Voluntary SFEMG is done with the patient making minor contraction of the muscle with the physician using either a standard single fiber electrode or a concentric needle EMG electrode with the smallest recording surface. The third technique, axonal micro-stimulation, requires the terminal nerve branch to be activate with a small amount of electrical current while recording with the electrode. All of the techniques are technically demanding. Each have specific normative values to which the patient’s study can be compared if the same methodology is used. The latter technique is very useful in sedated infants and children.
Intravenous edrophonium chloride is often diagnostic in patients with ptosis or ophthalmoparesis, but is less useful when other muscles are weak. Elevated serum concentrations of AChR binding and probably MuSK antibodies virtually assures the diagnosis of myasthenia gravis, but normal concentrations do not exclude the diagnosis. Repetitive nerve stimulation confirms impaired neuromuscular transmission but is not specific to myasthenia gravis and is frequently normal in patients with mild or purely ocular disease. The measurement of jitter by SFEMG is the most sensitive clinical test of neuromuscular transmission and is abnormal in almost all patients with myasthenia gravis. A normal test in a weak muscle excludes the diagnosis of myasthenia gravis, but an abnormal test can occur when other motor unit disorders cause defects in neuromuscular transmission.
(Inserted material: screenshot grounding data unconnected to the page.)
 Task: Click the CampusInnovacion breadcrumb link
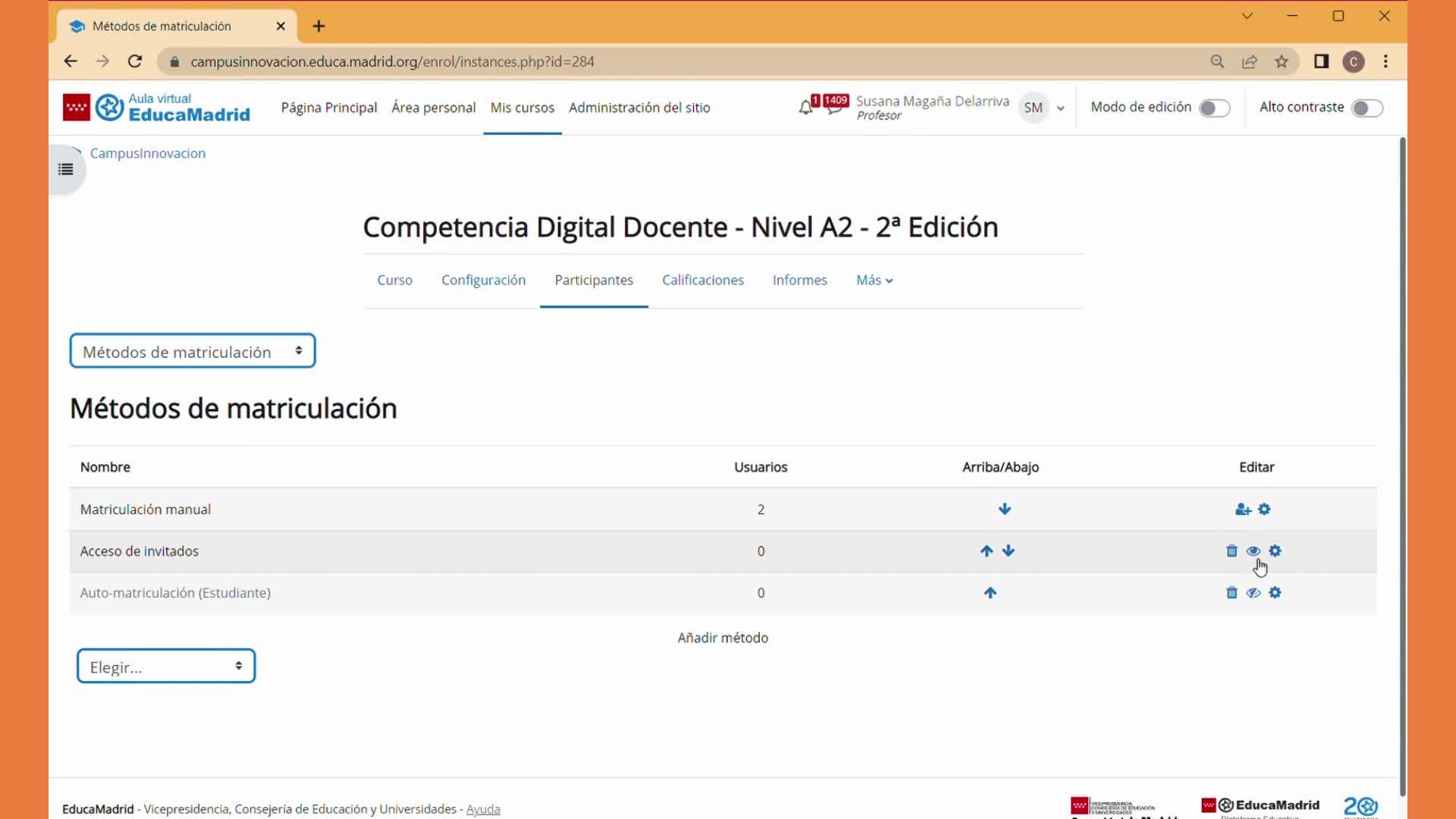[x=148, y=153]

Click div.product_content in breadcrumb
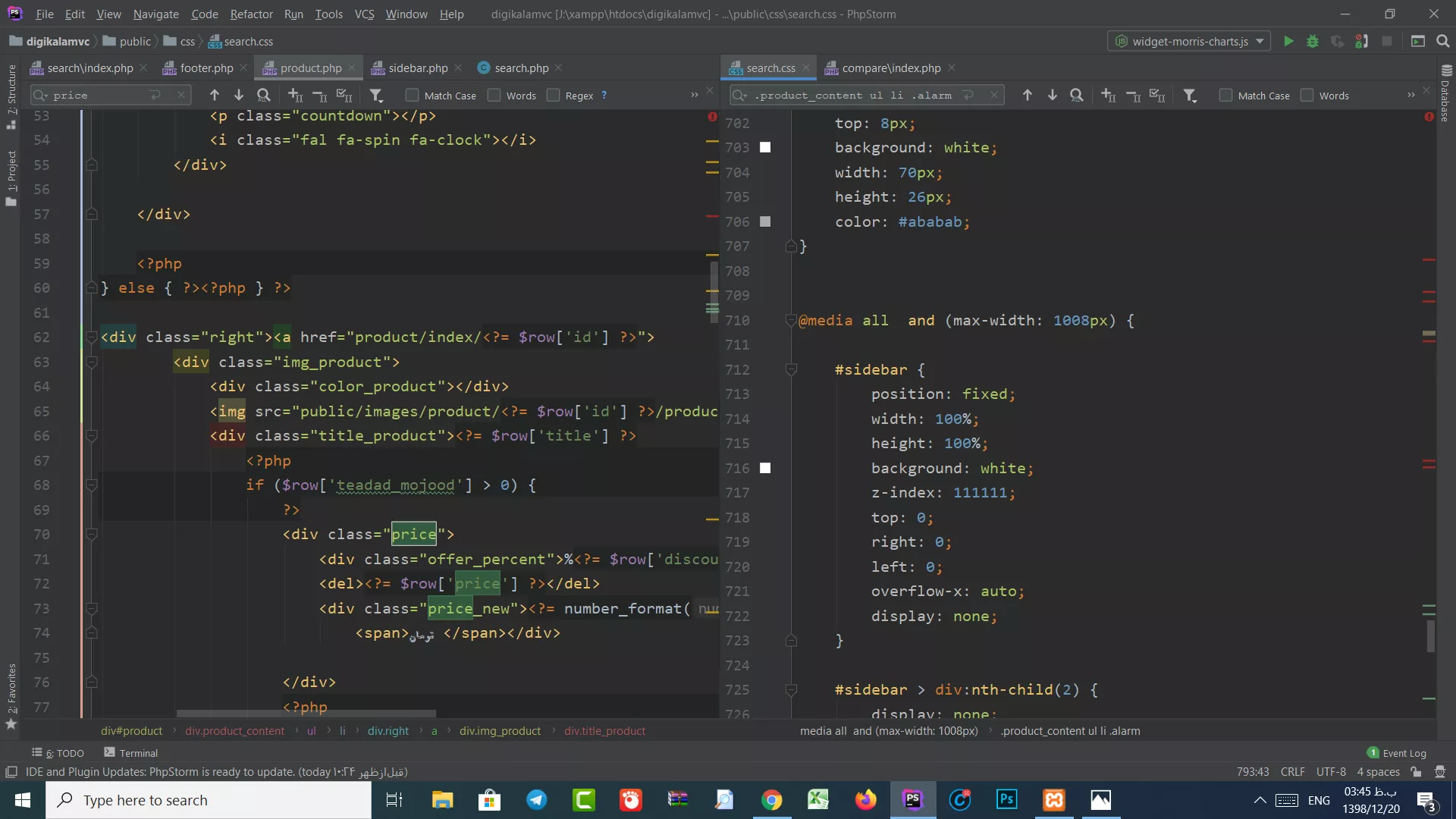[x=234, y=731]
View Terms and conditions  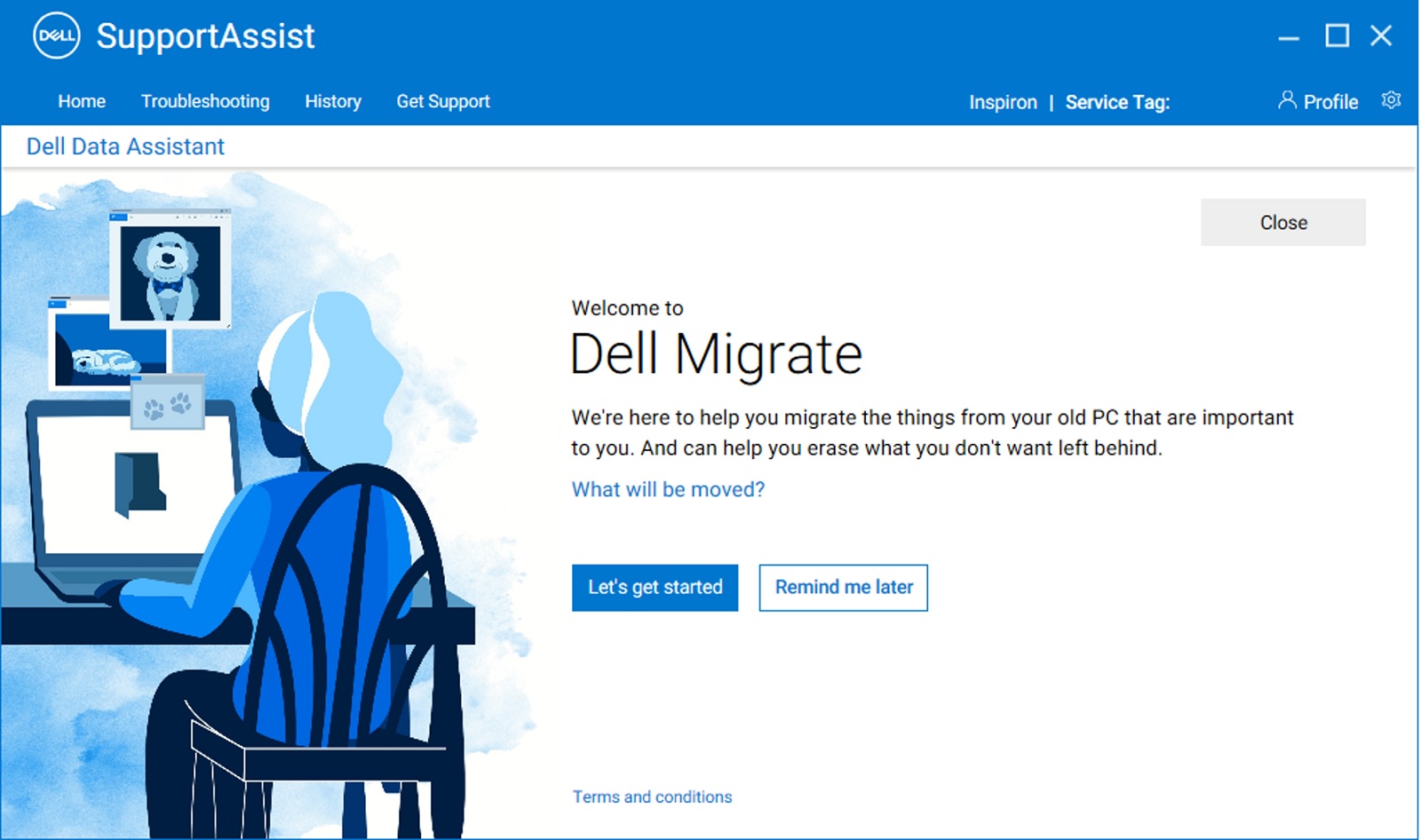point(652,796)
A controlled clinical trial has never been reported for any medical or surgical modality used to treat myasthenia gravis. All recommended regimens are empirical and experts disagree on treatments of choice. Treatment decisions should be based on knowledge of the natural history of disease in each patient and the predicted response to a specific form of therapy. Treatment goals must be individualized according to the severity of disease, the patient's age and sex, and the degree of functional impairment. The response to any form of treatment is difficult to assess because the severity of symptoms fluctuates. Spontaneous improvement, even remissions, occur without specific therapy, especially during the early stages of the disease.